A cidade que mais frequentamos é Feijó, mas não tem nenhuma família morando lá atualmente.

Projeto de Futuro

Daqui a dez anos nós gostaríamos de manter a nossa vida cultural ativa. Mesmo enfrentando as dificuldades, mesmo com a entrada de tecnologias (pois a gente não escapa mais disso), mesmo assim nós pretendemos manter nossa cultura viva para poder mostrar pros nossos filhos e para as pessoas que vão vir depois a sua importância, na dança, na língua, em todos os aspectos.

foto: Paolo Altruda

A gente também gostaria que a nossa educação fosse reconhecida não apenas na escola indígena. Nós gostaríamos que a educação indígena, a política indígena, fossem mostradas para todos. Porque a história que aparece nos livros didáticos dos alunos não indígenas mostra que o índio é aquele que vivia na mata, andava nu, come a carne disso, daquilo… Mas o mundo dos indígenas hoje é moderno, tem o indígena vereador, tem o indígena trabalhando no seu setor e comandando o seu próprio povo. E isto a educação do branco não ensina.

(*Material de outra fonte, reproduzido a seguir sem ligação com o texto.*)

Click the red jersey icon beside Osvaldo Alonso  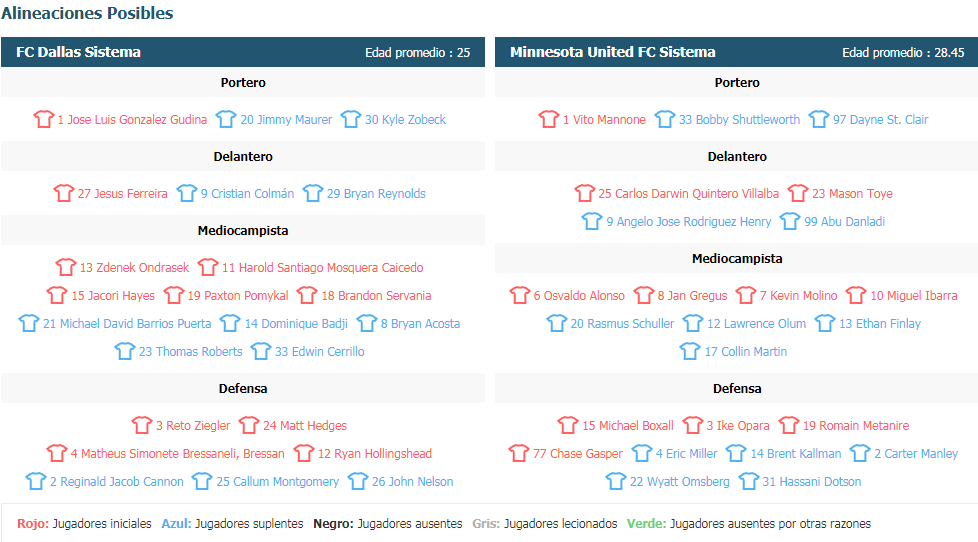pos(520,294)
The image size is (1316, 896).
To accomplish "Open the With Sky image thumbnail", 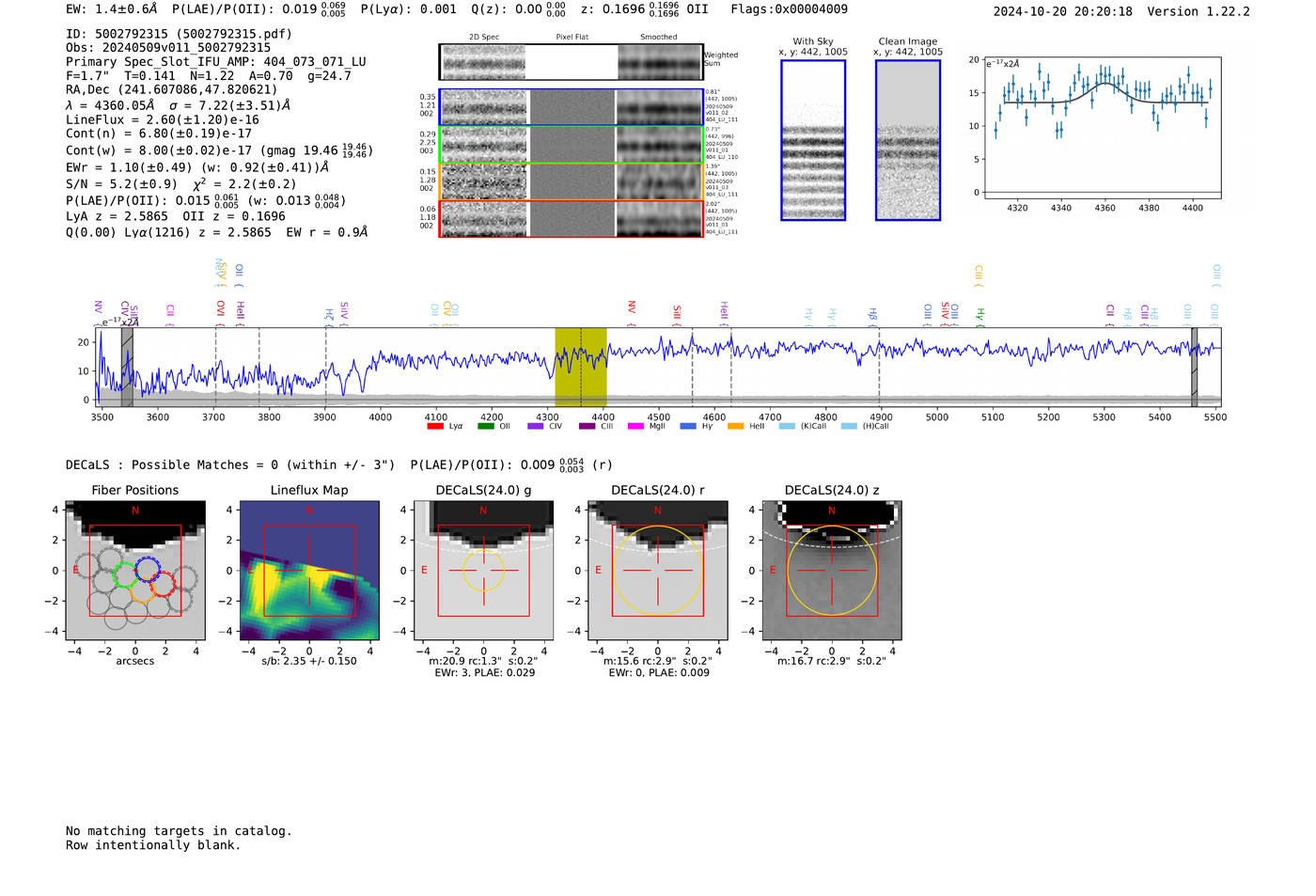I will point(813,140).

Então, é preciso que a nossa educação seja mais reconhecida, porque às vezes nós somos discriminados, acham que o índio é aquele atrasado.

Também temos um projeto – que é um sonho ainda – com relação à nossa produção. Gostaríamos de ter o nosso próprio projeto de vida comandado por nós mesmos, independente das ações do Governo. Gostaríamos de poder manter um equipamento de ponta para gente aperfeiçoar a nossa agricultura, porque às vezes tem a macaxeira, mas não tem o equipamento pra fazer a farinha, daí tem que vender a macaxeira pra comprar a farinha. Aí tem que fazer o que? Esperar o Governo mandar o forno? Então o nosso sonho é ser autônomo, ao invés de comprar a farinha, vamos vender farinha, ao invés de comprar o arroz, vamos vender arroz.